Also known as the Way of St James, the Camino De Santiago is one of the world’s classic walking trails. It is first and foremost a pilgrimage route and is steeped in history and tradition. During medieval times, the Camino was a major route for pilgrims along with Jerusalem and Rome. Many people walk the route for spiritual reasons, even today.
There are several starting points for the Camino de Santiago. Traditionally people came from various points in France including Le Puy, Arles and Vezelay. These are known as the Camino Frances routes. The Spanish view the Pyrenees as the start of the Camino and today many people begin the journey in Saint-Jean-Pied-de-Port on the French side and Jaca and Roncesvalles on the Spanish side of the mountains. The pilgrimage route ends at the Cathedral in Santiago de Compostela where the remains of St James are reputed to be buried.

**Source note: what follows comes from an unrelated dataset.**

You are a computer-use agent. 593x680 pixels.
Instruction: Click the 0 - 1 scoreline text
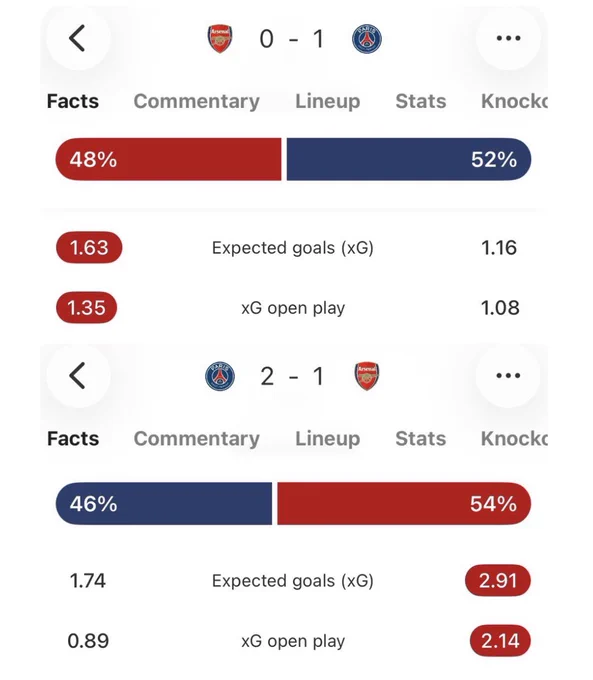click(x=292, y=39)
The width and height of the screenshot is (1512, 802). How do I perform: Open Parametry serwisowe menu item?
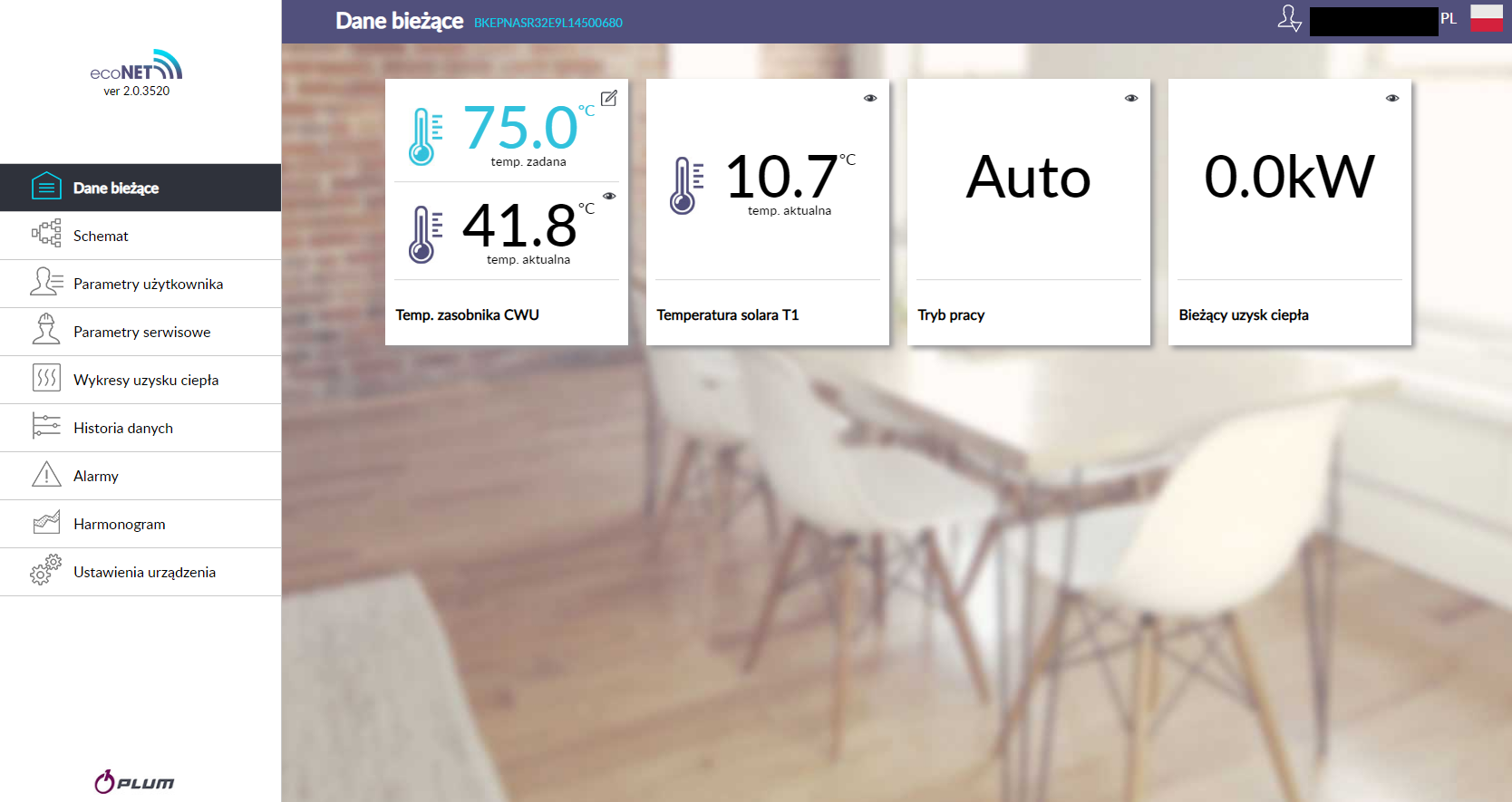coord(141,332)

The scallop is a traditional sign of the Camino and can be seen at various stages along the route. Its origins are believed to have come from the time when the disciples brought St James body to Spain when it was lost in rough seas. It emerged covered in scallops. The scallop is also used as imagery as it depicts the various routes that converge on Santiago de Compostela. Pilgrims trekking the route get a special passport where a scallop stamp is placed at various stages of the walk.

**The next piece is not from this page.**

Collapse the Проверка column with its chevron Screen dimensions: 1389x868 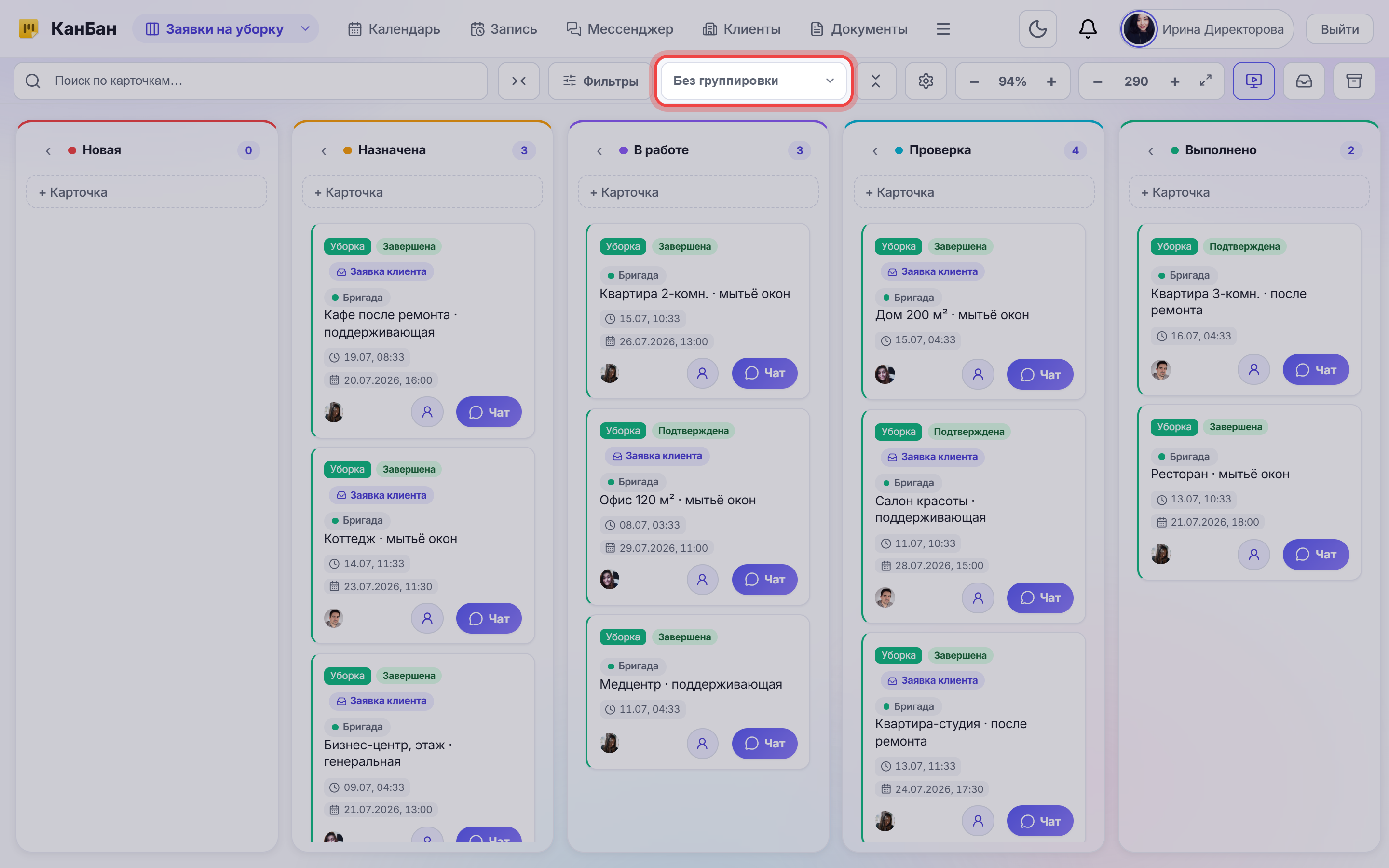pyautogui.click(x=875, y=150)
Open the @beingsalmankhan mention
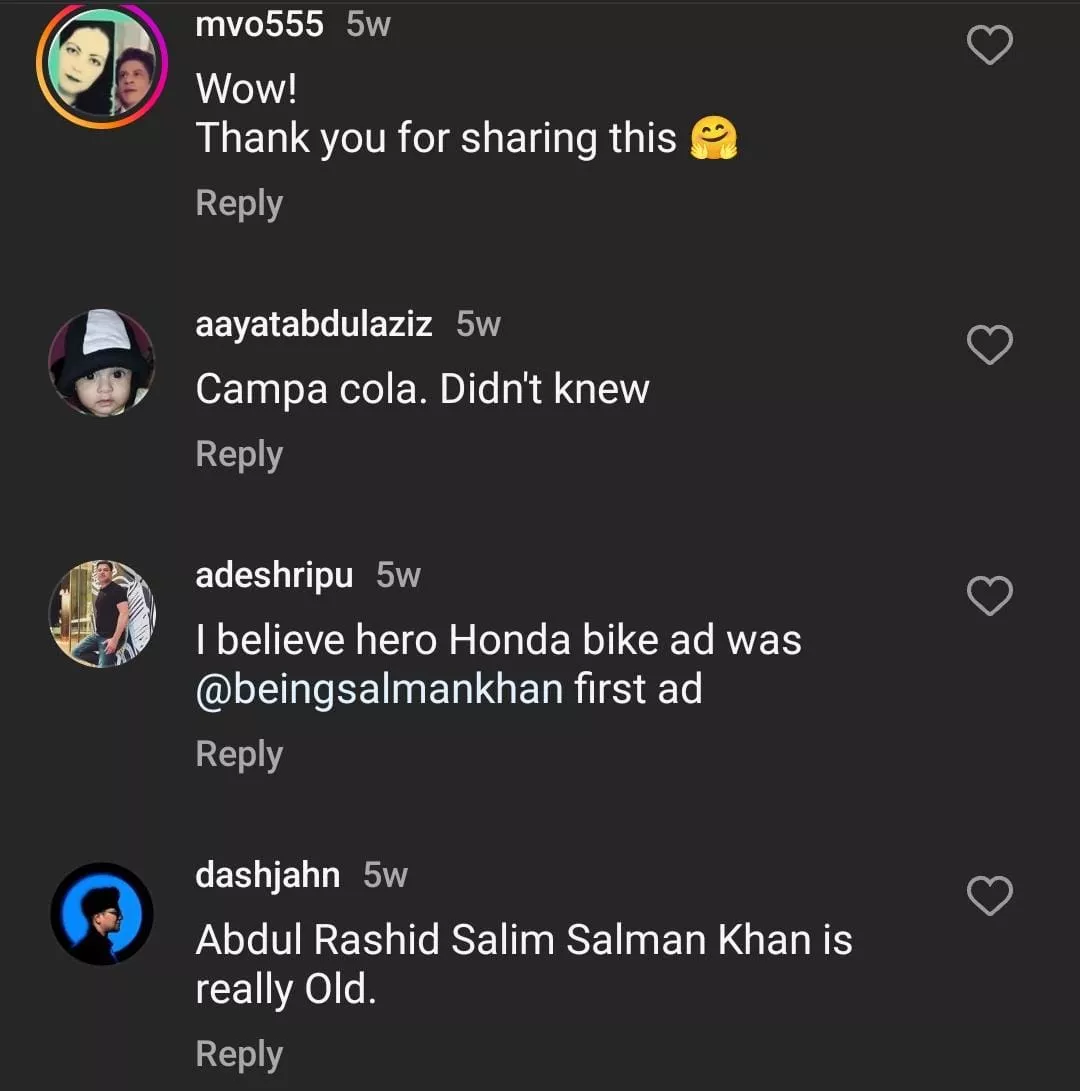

The main route on the Camino de Santiago heads from Roncesvalles through Leon to Santiago De Compostela; a journey that covers 800km and is marked by the scallop shells. Along the route are refuges for pilgrims as well as more upmarket hotels. Some hostels have voluntary contributions whilst others are inexpensive. There are also lots of places to get a simple meal en route.
Other towns along the route include Pamplona which is famed for the Running of the Bulls and Burgos- a World Heritage Site famed for El Cid, a Castilian nobleman and military leader in medieval Spain. The route continues to the magnificent town of Leon and then to Ponferrada, renowned for its historic castle. Finally, Santiago de Compostela is the goal for people walking the route. The countryside here is spectacular and contrasts with Northern Spanish towns. On some sections, you can be the only person walking and then on others there are groups of people heading to the next stop. Around 250,000 people walk the route each year which takes several weeks in its entirety.
There are also opportunities to walk short sections or go on an organised tour which includes part of the Camino. Taking equipment including waterproofs, hiking boots, a sleeping bag, and water in a rucksack is vital on this route and people are often amazed at how much they can do without whilst walking the Camino. For many people walking the Camino de Santiago is a spiritual journey and one that changes a perspective of their life.
Go take a walk on the Camino de Santiago.